Think about the way we are supposed to learn a language in a fl classroom: the teacher writes a rule on the board; students copy the rule with the intention of memorizing it. The teacher offers examples of the rule in action e.g. gender agreement. Students then “practice” the rule. (see blog entry 56—- http://ideas.Lang-Learn.org/barrett.php?catid=56
The word “practice” means different things to different people. I’ve heard strong CI teachers defend practice, by which they mean giving students meaningful contexts in which to use the rule for communication without necessarily having ever heard/seen the rule. Other teachers have students chanting the rule and/or examples of it. Others embed the rule in a dialog the students are to memorize and declaim. And many other variations of “practice” exist.
Back to the rule getting and rule using. Using the rule requires a chance to recall the rule, remember how it is applied, and then form an utterance using that rule. That is cumbersome but possible for writing (what Krashen denominates the monitor); but for give-and-take conversation….. no.
So how do I “know” that when I refer to Coca-Cola and say it’s made in Mexico, I say “hecha” instead of “hecho”, but if I refer to it as un refresco, I’ll say “hecho”? Do I think everytime: OK, coca-cola ends in -a so I say hecha. And how was that rule presented, anyway? What if the noun does not end in an -o or -a, do I then have to think what gender the noun is? Very cumbersome.
By what process do we get someone automatically using a feminine form adjective with a feminine noun?

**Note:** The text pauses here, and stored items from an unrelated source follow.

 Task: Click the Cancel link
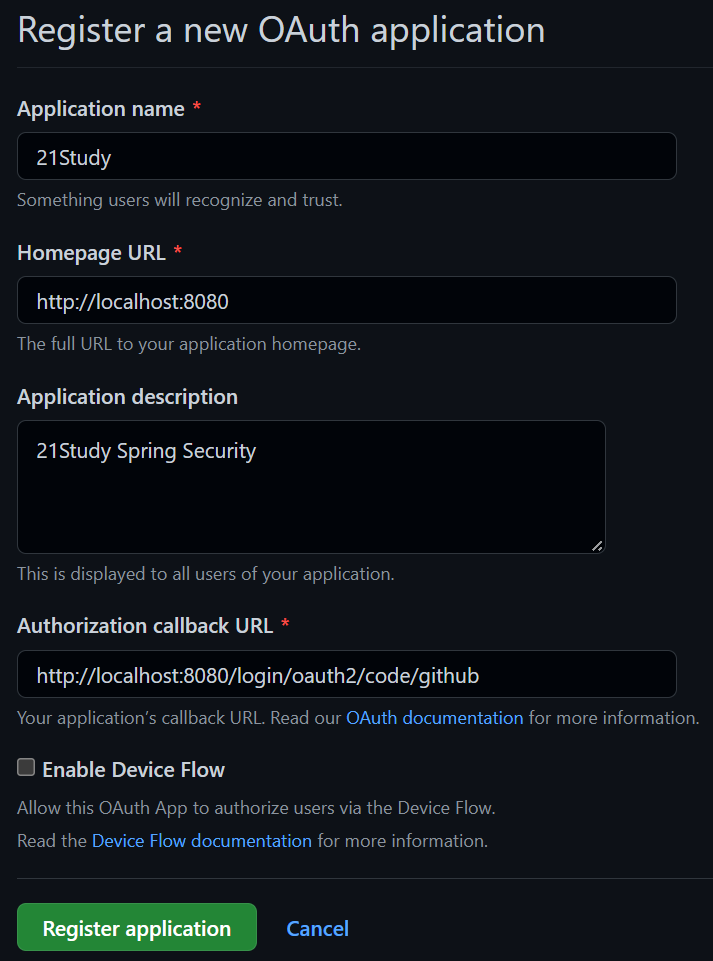pos(317,928)
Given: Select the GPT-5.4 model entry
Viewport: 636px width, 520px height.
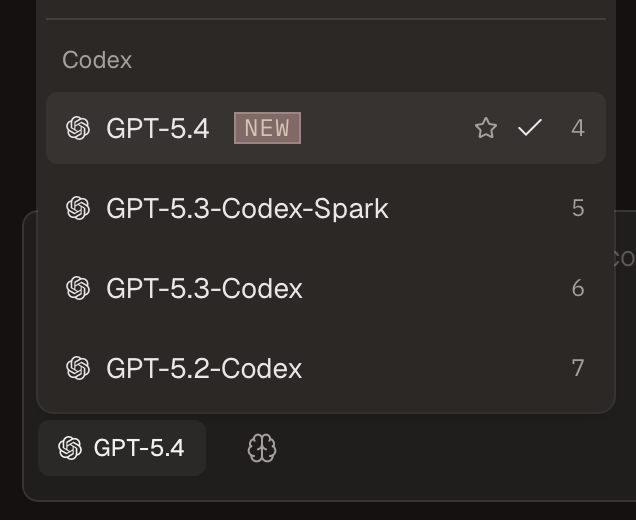Looking at the screenshot, I should pyautogui.click(x=158, y=128).
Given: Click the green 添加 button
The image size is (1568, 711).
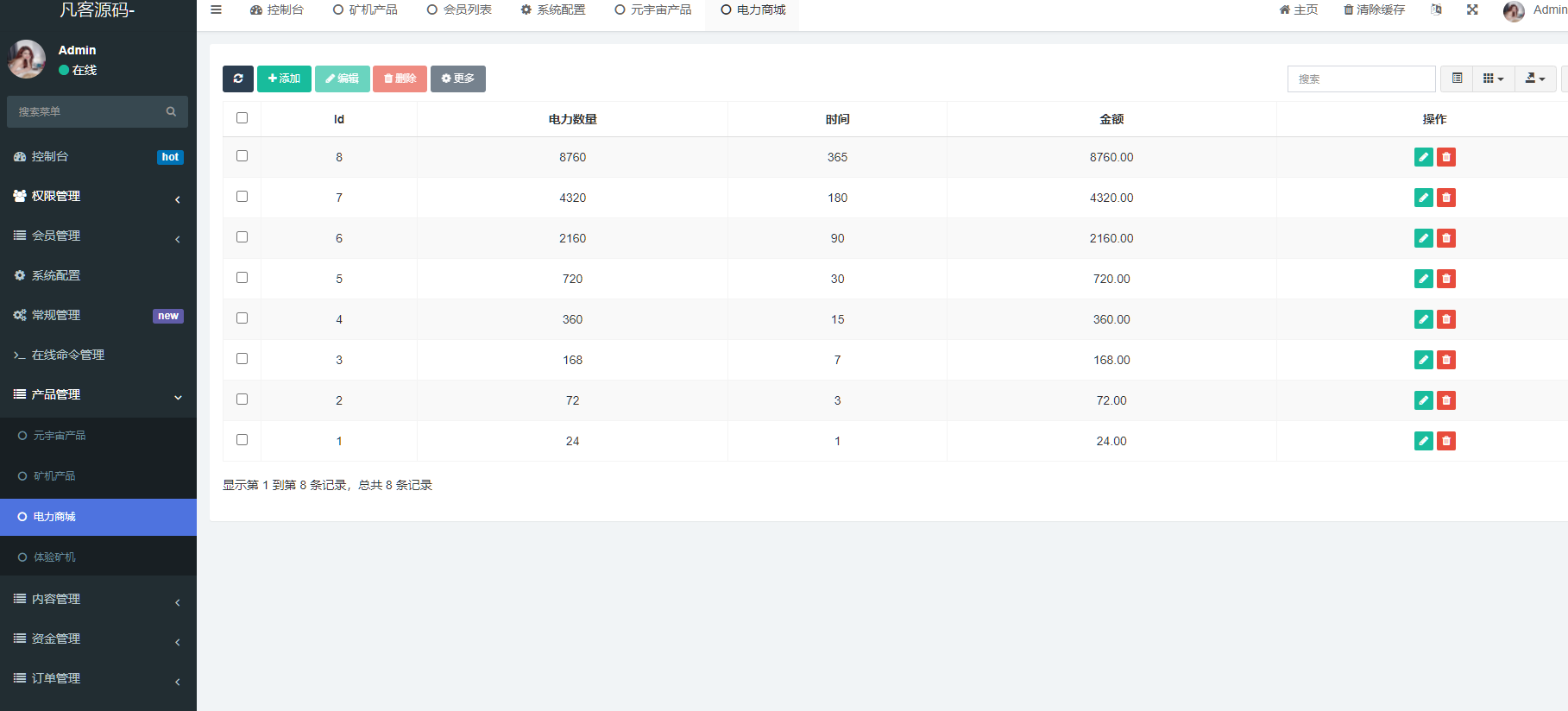Looking at the screenshot, I should coord(284,79).

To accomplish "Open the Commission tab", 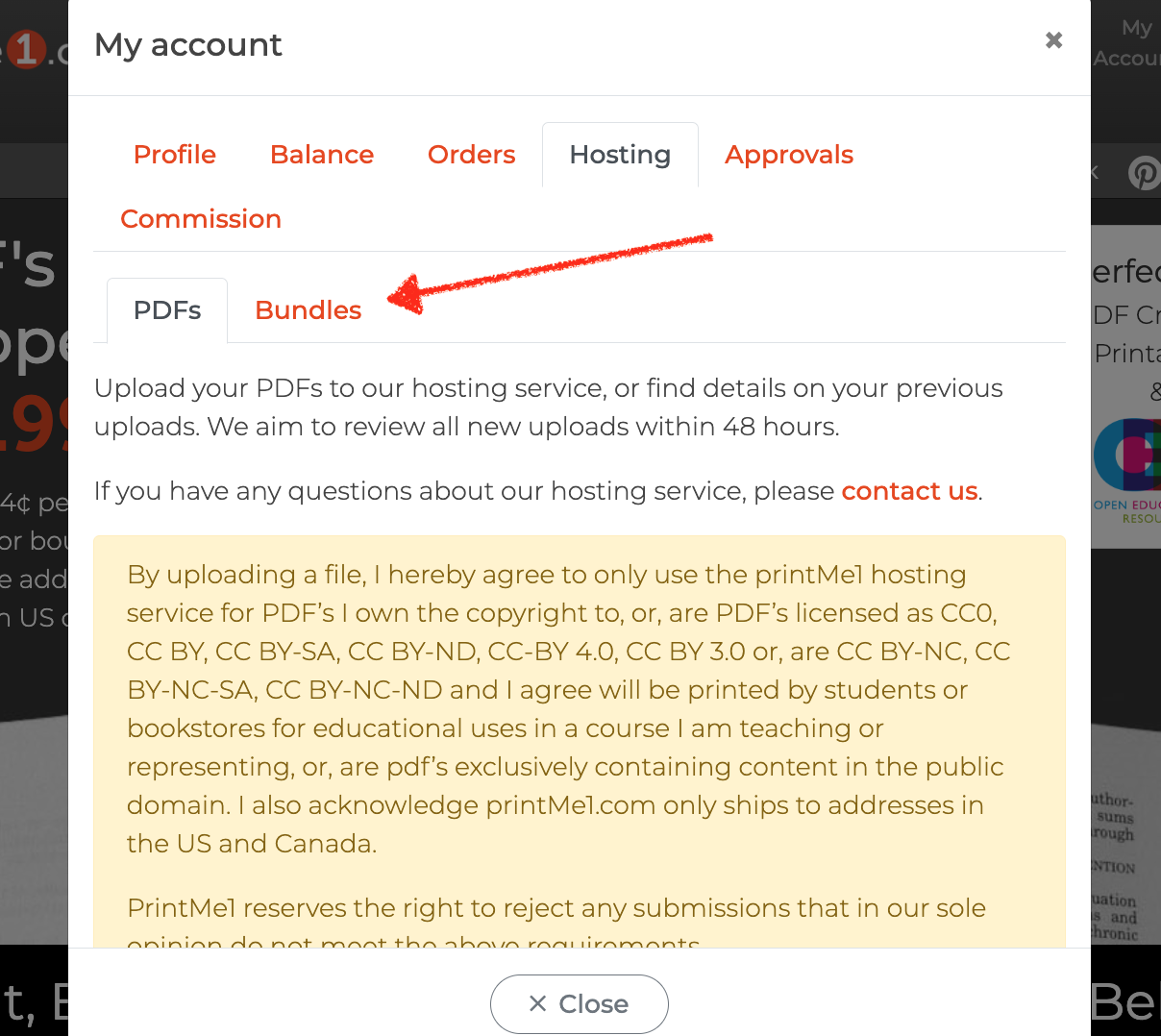I will pos(201,219).
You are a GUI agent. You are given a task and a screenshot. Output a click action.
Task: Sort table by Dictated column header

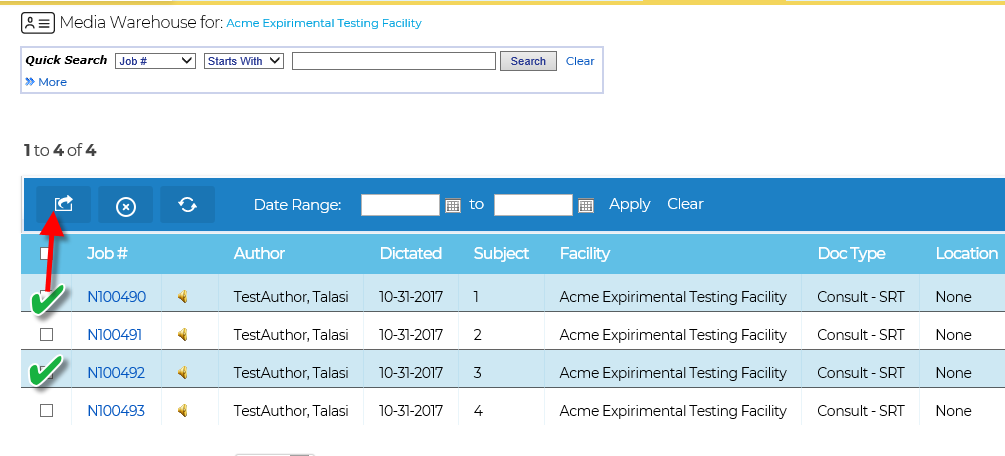click(x=411, y=253)
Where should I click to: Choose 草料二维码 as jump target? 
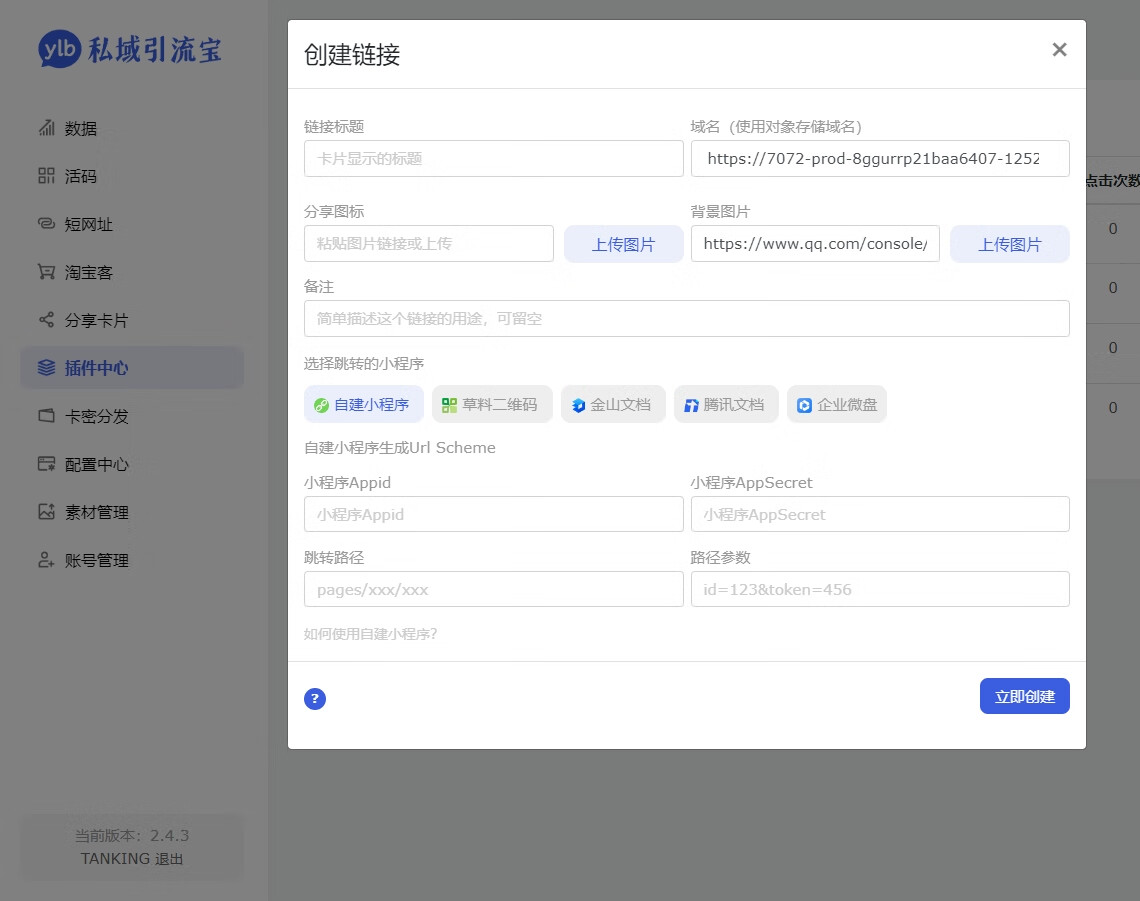(x=491, y=405)
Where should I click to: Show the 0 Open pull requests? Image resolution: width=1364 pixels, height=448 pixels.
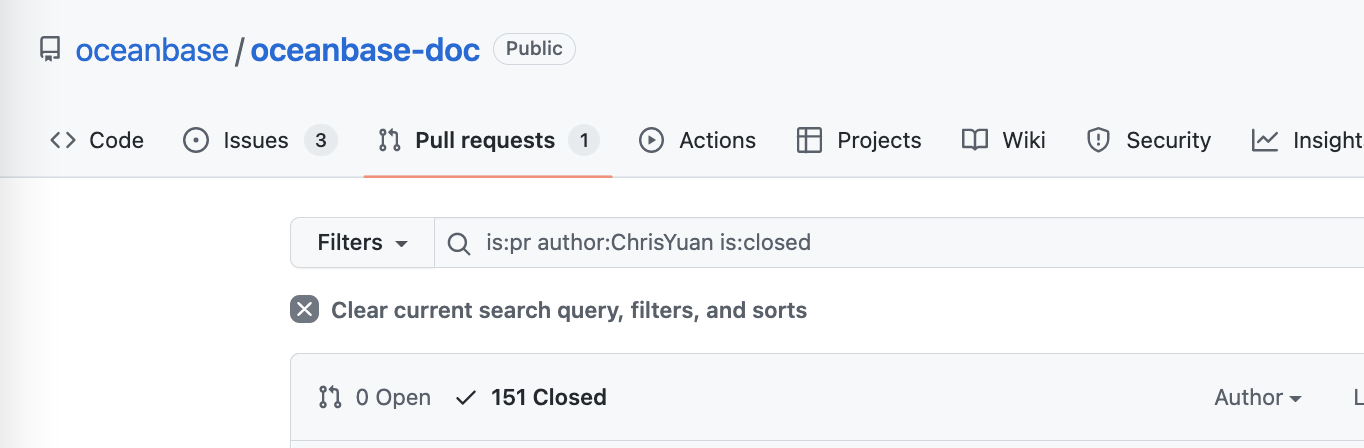375,398
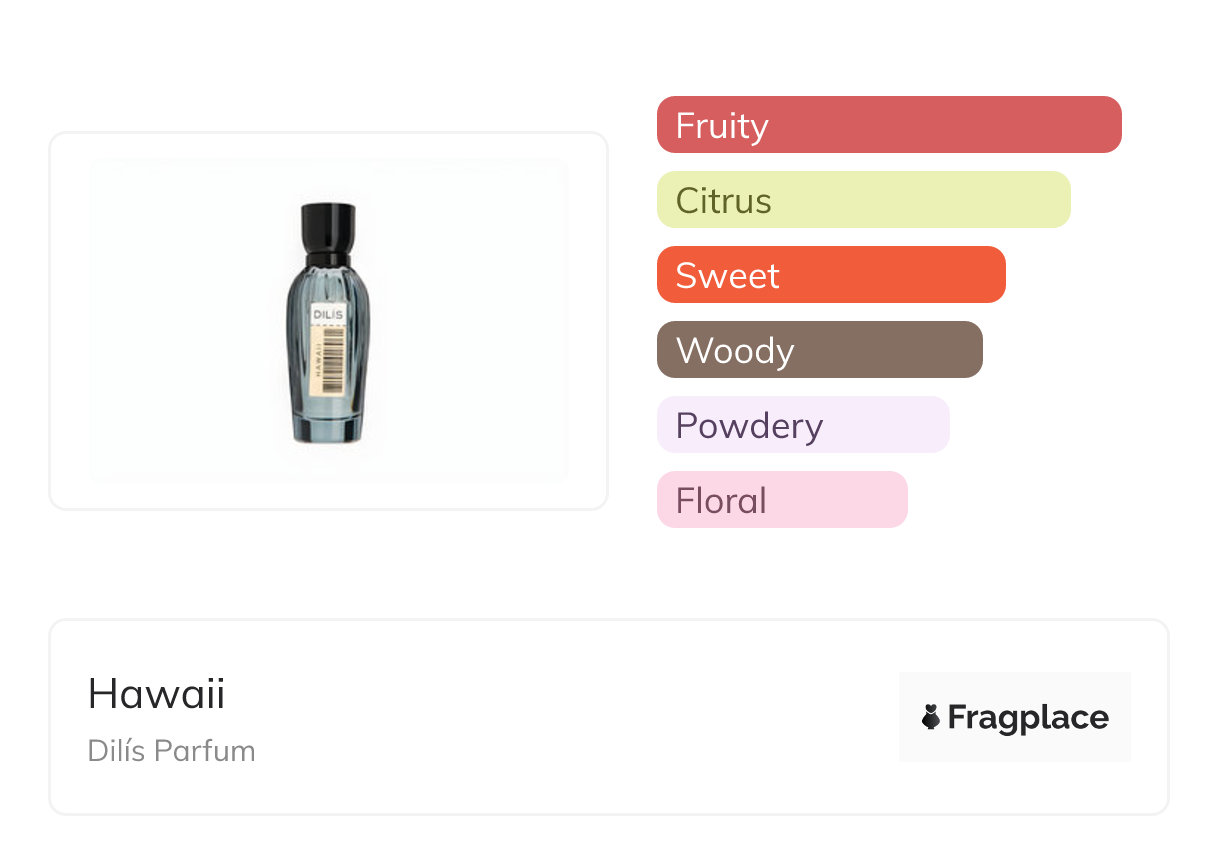Screen dimensions: 1218x864
Task: Click the "Floral" text label
Action: (x=721, y=501)
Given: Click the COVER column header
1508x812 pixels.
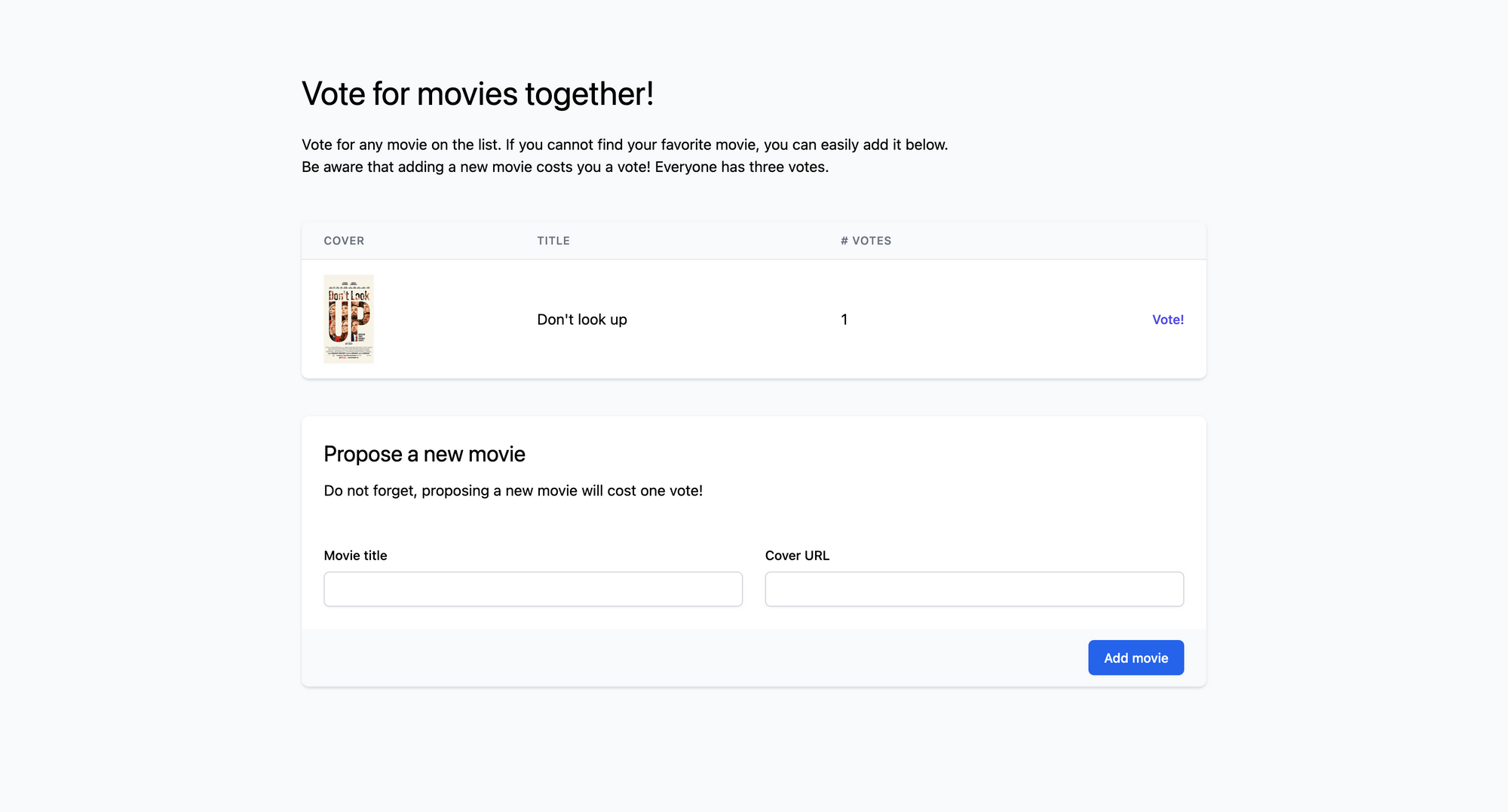Looking at the screenshot, I should coord(344,241).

Let’s notch it up a bit, this time the only languages I know with this feature are Spanish, Norwegian, and Macedonian…… maybe Modern Greek, I’ll have to check. This feature is placing a resumptive pronoun, i.e. one that repeats another part of the sentence, before the verb, which is then followed by the object in noun form e.g. Le di al jefe el mensaje – I gave the boss the message literally: to him I gave to the boss the message.You learn the rule and then think of it everytime you say something as mundane as Joey handed mom the grocery list? Cumbersome. Impossible, one might say.
So what do people who learn another language do? They listen to others speaking L2 in a way so as to make clear to the learner what is meant, not how it is said. The brain records these patterns everytime something is understood, or so goes the theory.Research is showing all the time that this is just what happens. Where is the research for the rule getters?